Chatbots can answer patients’ questions, whether during a study or in normal clinical practice. In order to give questions and answers to other people, one study4 took questions and answers from the AskDocs forum. More than 70% of the time, health-care professionals preferred the answers to the doctors by ChatGPLt. Researchers created a tool called ChatDoctor by tweaking a large language model and giving it real-time access to online sources. The medical information that ChatDoctor was able to answer was more recent than the training data.
Once researchers have settled on eligibility criteria, they must find eligible patients. The lab of Chunhua Weng, a biomedical informatician at Columbia University in New York City (who has also worked on optimizing eligibility criteria), has developed Criteria2Query. Users can use natural language to type in the criteria for inclusion and exclusion, or enter the trial identification number into the web-based interface and the program finds matching candidates in patient databases.
A company called Intelligent Medical Objects in Rosemont, Illinois, has developed SEETrials, a method for prompting OpenAI’s large language model GPT-4 to extract safety and efficacy information from the abstracts of clinical trials.
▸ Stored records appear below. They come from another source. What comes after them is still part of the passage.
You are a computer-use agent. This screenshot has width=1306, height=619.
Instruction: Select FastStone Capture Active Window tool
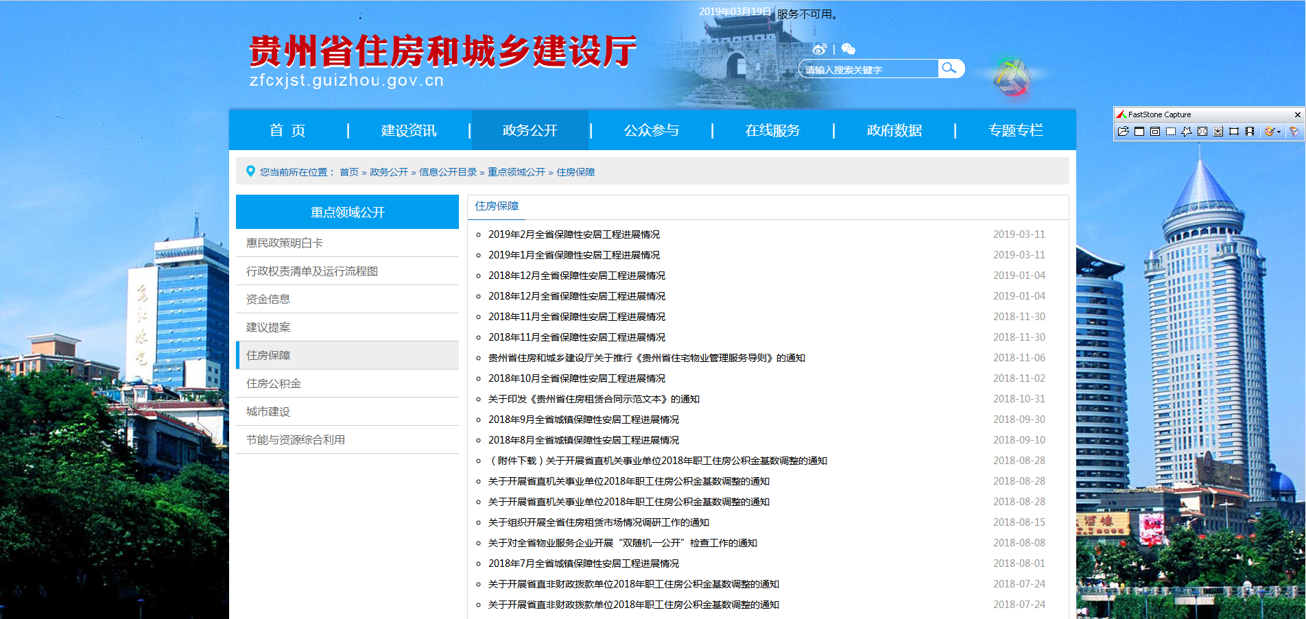click(1139, 132)
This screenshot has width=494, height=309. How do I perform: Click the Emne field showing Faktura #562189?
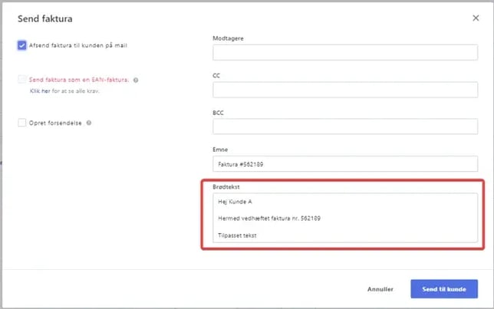coord(344,163)
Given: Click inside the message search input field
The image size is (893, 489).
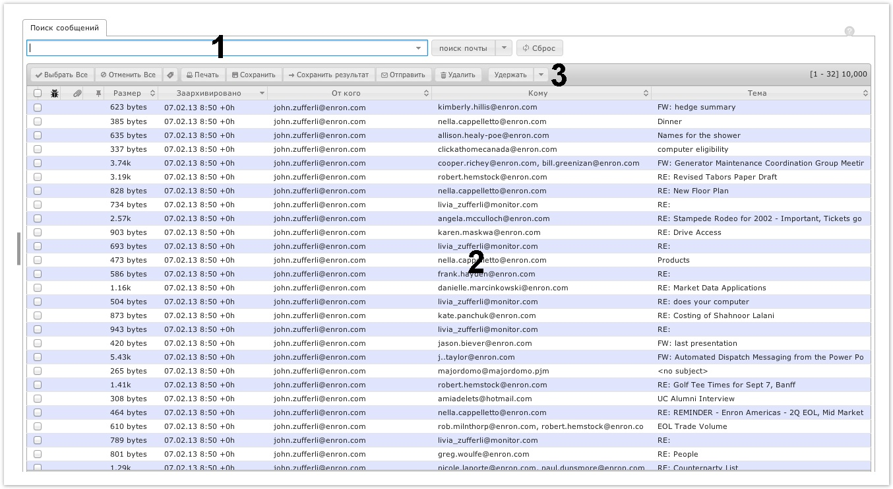Looking at the screenshot, I should coord(218,48).
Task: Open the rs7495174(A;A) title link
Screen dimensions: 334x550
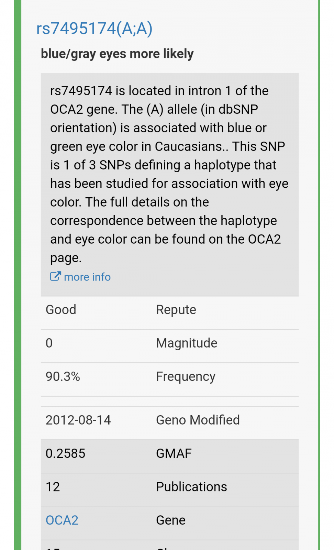Action: (94, 29)
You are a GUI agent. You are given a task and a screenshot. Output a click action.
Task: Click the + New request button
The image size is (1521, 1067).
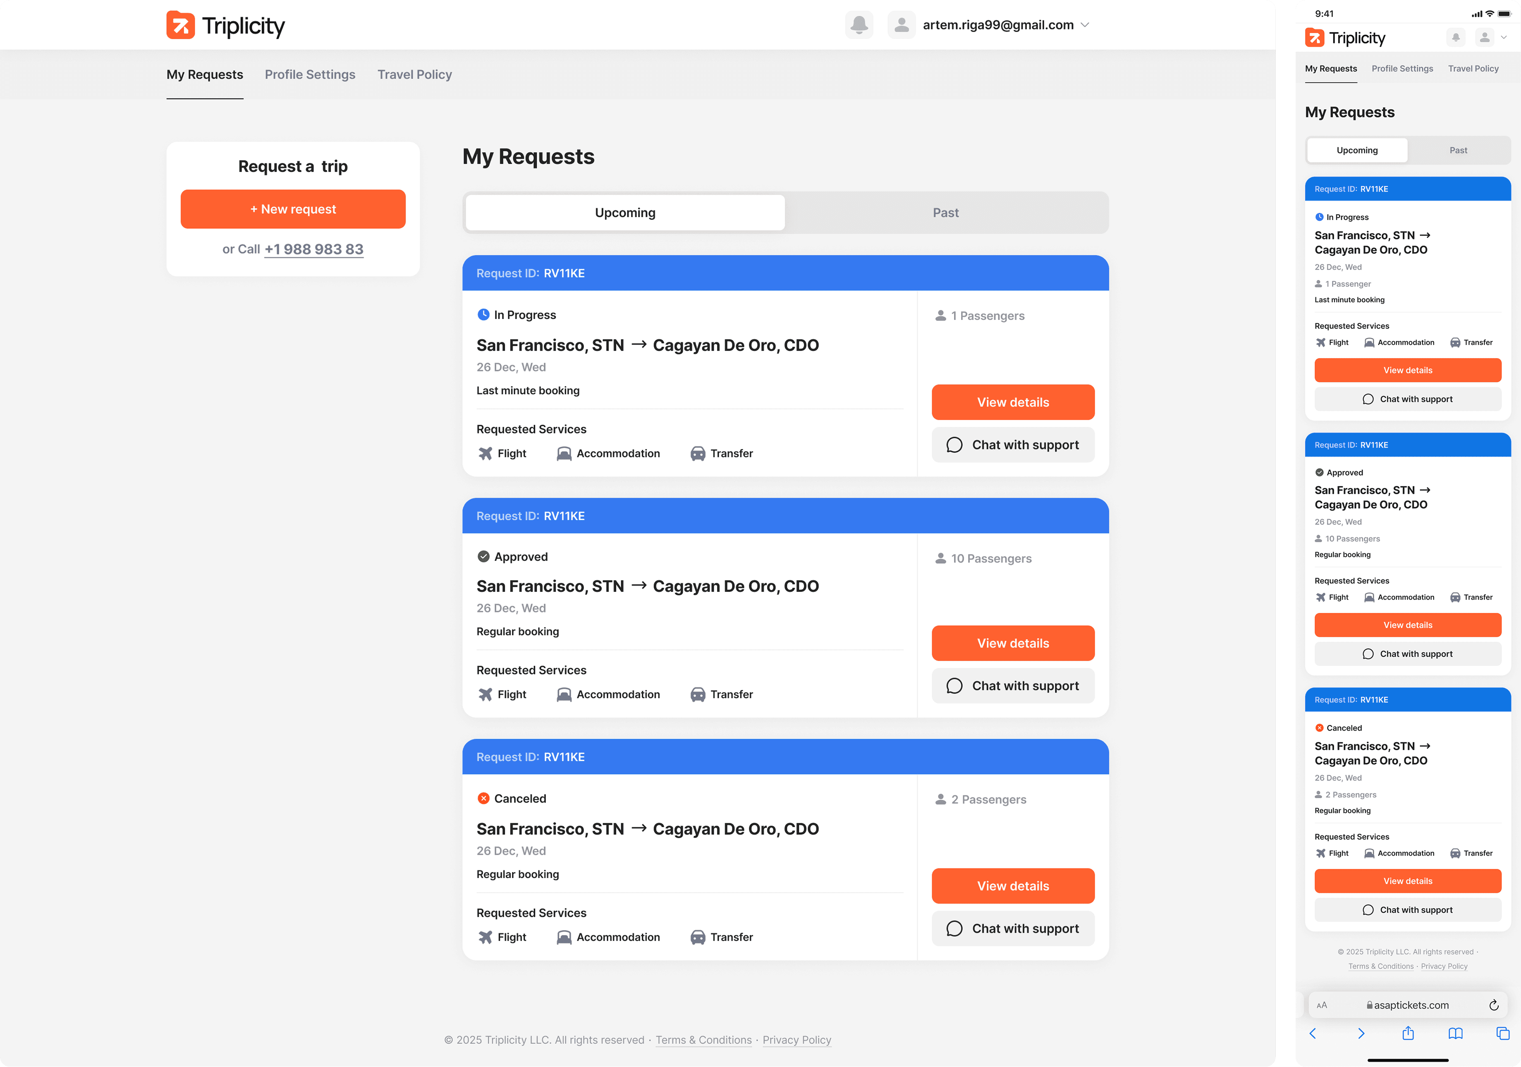[x=293, y=209]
This enables trial designers to quickly see how other researchers have designed trials and what the outcomes have been. The lab of Michael Snyder, a geneticist at Stanford University in California, developed a tool last year called CliniDigest that simultaneously summarizes dozens of records from ClinicalTrials.gov, the main US registry for medical trials, adding references to the unified summary. They’ve used it to summarize how clinical researchers are using wearables such as smartwatches, sleep trackers and glucose monitors to gather patient data. Alexander is a computer-science student in the lab, and he says he has had a lot of conversations with people who have seen the potential but are not aware how to use them for the highest impact. “Best practice does not exist yet, as the field is moving so fast.”
The first step of the clinical-trials process is trial design. What should be given to the patient? How many patients are there? What data should be collected on them? The lab of Jimeng Sun developed an artificial intelligence that can predict whether a trial will succeed based on the drug molecule, target disease and patient eligibility criteria. When the training data is taken into account, SPOT also takes into account trials that took place more recently. Based on the predicted outcome, pharmaceutical companies might decide to alter a trial design, or try a different drug completely.
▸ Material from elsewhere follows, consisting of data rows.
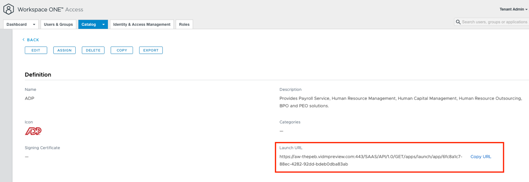Expand the Dashboard tab dropdown arrow
The height and width of the screenshot is (182, 529).
tap(34, 25)
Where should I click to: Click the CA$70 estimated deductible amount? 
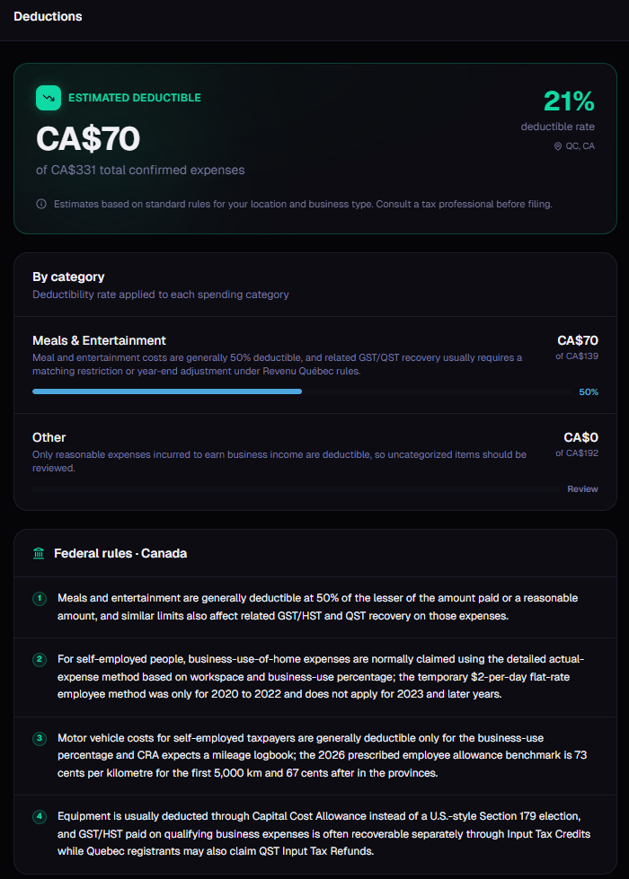point(88,138)
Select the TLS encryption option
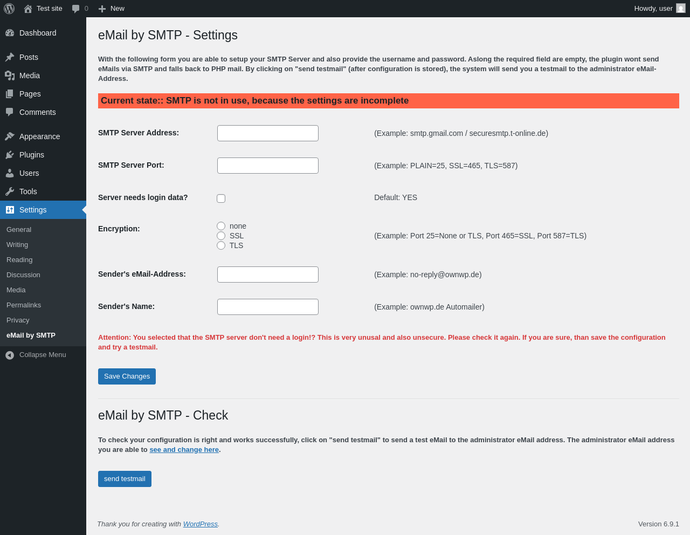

Computing power followed Moore’s law for a long time. The number of components on an integrated circuit doubled roughly every two years. The contrasting path of drug development was described by the term Eroom’s law. Over the previous 60 years, the number of drugs approved in the US has halved every nine years. It takes more than a billion dollars in funding and a decade of work to get a new medication to market. Half of the time is spent on trials which are larger and more complex. Only a small percentage of drugs enter phase I trials are eventually approved.
Researchers have developed an artificial intelligence (AI) machine learning system that can predict whether a clinical trial will fail based on the drug molecule, target disease and patient eligibility criteria. The machine learning system can extract safety and efficacy information from the abstract of clinical trials. It can also analyse patient data from a wide range of countries.